In mid-1978 discussions resulted in the airline being sold by James K Vedder to a group of investors from the San Diego area who believed that the deregulated airline environment would provide opportunities not before possible. Soon the lone Queen Air was retired, replaced by four twin engine Cessna 402 prop aircraft and a single twin engine Cessna 404. The route system immediately expanded to Yuma and Phoenix as well as Los Angeles International. About 1980 the airline moved its headquarters to McClellan-Palomar Airport in Carlsbad, California. Later the airline acquired the larger Embraer EMB-110 Bandeirante and Short 360 turboprop aircraft for its routes along the southern California coastal corridor in addition to Swearingen Metroliner turboprops and smaller Cessna prop aircraft. For most of the early 1980s, the airline operated flights between San Diego International Airport and Los Angeles International Airport at thirty minutes intervals throughout the day. By 1986 the airline was suffering the effects of increased competition and it ceased operations in January of that year.

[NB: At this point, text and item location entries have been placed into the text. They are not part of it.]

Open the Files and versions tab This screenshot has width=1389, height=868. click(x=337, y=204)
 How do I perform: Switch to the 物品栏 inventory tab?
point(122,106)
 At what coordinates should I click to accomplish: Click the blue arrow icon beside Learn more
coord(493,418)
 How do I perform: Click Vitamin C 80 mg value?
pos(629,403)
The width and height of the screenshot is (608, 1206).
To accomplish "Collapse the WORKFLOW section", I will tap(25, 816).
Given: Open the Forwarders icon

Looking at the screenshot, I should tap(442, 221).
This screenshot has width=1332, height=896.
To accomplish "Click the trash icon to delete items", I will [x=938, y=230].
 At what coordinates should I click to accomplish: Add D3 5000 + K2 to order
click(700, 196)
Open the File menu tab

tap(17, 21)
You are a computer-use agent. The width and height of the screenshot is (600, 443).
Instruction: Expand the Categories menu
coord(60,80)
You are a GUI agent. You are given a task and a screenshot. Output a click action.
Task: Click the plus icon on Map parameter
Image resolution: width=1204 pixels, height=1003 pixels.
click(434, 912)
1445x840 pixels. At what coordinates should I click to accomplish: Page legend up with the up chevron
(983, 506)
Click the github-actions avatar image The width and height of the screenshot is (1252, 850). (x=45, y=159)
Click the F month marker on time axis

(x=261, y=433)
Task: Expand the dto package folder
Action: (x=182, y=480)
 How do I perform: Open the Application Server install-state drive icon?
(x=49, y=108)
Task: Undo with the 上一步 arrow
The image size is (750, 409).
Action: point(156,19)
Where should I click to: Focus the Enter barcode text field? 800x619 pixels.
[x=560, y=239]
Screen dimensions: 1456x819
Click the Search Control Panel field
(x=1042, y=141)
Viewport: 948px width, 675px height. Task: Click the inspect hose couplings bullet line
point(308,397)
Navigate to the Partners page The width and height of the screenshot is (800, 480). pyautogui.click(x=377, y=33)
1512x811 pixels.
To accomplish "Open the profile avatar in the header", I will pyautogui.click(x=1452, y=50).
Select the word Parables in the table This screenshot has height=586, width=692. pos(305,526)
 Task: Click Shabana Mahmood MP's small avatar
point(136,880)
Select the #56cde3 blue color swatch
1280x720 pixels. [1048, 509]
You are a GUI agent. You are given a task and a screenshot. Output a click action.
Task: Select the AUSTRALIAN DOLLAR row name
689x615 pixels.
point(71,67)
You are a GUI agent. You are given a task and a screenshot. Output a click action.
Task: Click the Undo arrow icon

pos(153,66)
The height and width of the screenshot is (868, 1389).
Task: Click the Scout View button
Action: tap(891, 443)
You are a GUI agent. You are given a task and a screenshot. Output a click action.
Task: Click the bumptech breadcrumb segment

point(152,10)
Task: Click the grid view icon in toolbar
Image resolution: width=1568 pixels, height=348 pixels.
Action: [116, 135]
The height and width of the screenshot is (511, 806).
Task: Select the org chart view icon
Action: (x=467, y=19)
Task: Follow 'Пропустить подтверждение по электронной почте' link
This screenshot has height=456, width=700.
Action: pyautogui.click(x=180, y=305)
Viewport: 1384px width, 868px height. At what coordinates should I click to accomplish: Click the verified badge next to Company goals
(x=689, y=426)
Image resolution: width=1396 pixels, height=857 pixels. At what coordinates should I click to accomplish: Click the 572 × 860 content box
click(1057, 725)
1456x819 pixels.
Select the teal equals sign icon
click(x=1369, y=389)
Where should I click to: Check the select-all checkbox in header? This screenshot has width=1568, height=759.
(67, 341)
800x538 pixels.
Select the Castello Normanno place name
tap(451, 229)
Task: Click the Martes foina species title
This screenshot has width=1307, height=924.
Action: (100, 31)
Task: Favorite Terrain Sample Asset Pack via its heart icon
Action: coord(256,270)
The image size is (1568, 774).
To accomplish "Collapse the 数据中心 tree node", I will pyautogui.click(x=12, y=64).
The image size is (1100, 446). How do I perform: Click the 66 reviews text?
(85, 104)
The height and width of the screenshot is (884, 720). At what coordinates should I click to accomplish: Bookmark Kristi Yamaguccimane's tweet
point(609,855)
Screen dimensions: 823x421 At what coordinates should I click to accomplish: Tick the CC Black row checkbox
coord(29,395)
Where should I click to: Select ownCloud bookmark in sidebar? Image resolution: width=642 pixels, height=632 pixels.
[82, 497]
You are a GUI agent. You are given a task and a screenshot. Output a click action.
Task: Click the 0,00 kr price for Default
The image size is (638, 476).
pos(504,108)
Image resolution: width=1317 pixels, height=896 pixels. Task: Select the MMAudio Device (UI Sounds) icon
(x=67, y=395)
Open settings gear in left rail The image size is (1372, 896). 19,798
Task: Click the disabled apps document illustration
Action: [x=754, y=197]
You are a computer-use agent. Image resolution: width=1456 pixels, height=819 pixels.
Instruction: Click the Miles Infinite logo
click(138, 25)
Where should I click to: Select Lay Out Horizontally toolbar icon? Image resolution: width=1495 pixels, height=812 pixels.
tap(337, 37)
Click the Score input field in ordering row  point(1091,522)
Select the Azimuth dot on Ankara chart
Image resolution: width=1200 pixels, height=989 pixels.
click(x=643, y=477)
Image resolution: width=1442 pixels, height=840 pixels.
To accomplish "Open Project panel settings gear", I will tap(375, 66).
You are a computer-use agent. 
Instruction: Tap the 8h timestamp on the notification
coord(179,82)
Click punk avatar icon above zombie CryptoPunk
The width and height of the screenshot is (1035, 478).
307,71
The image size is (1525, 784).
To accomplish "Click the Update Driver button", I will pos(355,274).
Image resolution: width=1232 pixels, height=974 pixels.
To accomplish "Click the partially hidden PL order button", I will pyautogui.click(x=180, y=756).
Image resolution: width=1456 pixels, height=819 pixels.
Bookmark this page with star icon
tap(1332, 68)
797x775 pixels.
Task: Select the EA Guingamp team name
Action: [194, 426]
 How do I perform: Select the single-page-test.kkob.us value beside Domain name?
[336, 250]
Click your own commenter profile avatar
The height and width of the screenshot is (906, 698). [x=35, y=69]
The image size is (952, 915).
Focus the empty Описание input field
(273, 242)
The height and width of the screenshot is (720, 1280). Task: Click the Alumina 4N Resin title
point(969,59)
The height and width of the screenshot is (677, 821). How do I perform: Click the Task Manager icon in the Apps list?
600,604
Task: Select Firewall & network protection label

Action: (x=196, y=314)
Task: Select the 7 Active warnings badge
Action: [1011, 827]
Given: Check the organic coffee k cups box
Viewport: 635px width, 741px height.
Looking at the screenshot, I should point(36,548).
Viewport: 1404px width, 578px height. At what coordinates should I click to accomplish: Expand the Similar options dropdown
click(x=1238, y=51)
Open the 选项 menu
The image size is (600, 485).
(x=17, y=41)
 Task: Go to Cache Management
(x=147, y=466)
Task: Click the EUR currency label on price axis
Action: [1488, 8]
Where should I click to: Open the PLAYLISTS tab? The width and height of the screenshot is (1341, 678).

Nonstop service between the Imperial - San Diego city pair no longer exists. For several years circa 2015 SeaPort Airlines utilized the single engine turboprop Cessna Caravan 208 configured with nine seats and provided infrequent service. SeaPort left the market after a short period of operation.

==Destinations in 1979==
According to the airline's system timetable, Imperial was serving the following destinations in Arizona and California in September 1979:

- Carlsbad (CLD)
- El Centro (IPL) - Imperial's original home base
- Fullerton (FUL)
- Los Angeles (LAX)
- Phoenix (PHX)
- Riverside (RAL)
- San Diego (SAN)
- Tucson (TUS)
- Yuma (YUM)

Imperial flew between LAX and El Centro in 1967/1978 plus I was the travel manager at Mattel and our execs flew to our plant in Mexico via Imperial Airways.

==Destinations in 1984==
According to the airline's route map, Imperial was serving the following destinations in California in September 1984:

- Bakersfield (BFL)
- Carlsbad (CLD) - Imperial's home base
- Los Angeles (LAX)
- Ontario (ONT)
- Palm Springs (PSP)
- San Diego (SAN)
- San Luis Obispo (SBP)
- Santa Ana (SNA, now John Wayne Airport)
- Santa Barbara (SBA)

==Fleet==
Imperial was operating a mix of Swearingen Metroliner and Embraer EMB-110 Bandeirante turboprops as well as smaller Cessna 402 and Cessna 404 prop aircraft during the early 1980s and had earlier operated Beech 18 prop aircraft. By the mid 1980s, the airline had retired the Metroliner and Cessna aircraft and had standardized its fleet with Bandeirante and Short 360 turboprops.
The Short 360 was the largest aircraft ever operated by Imperial.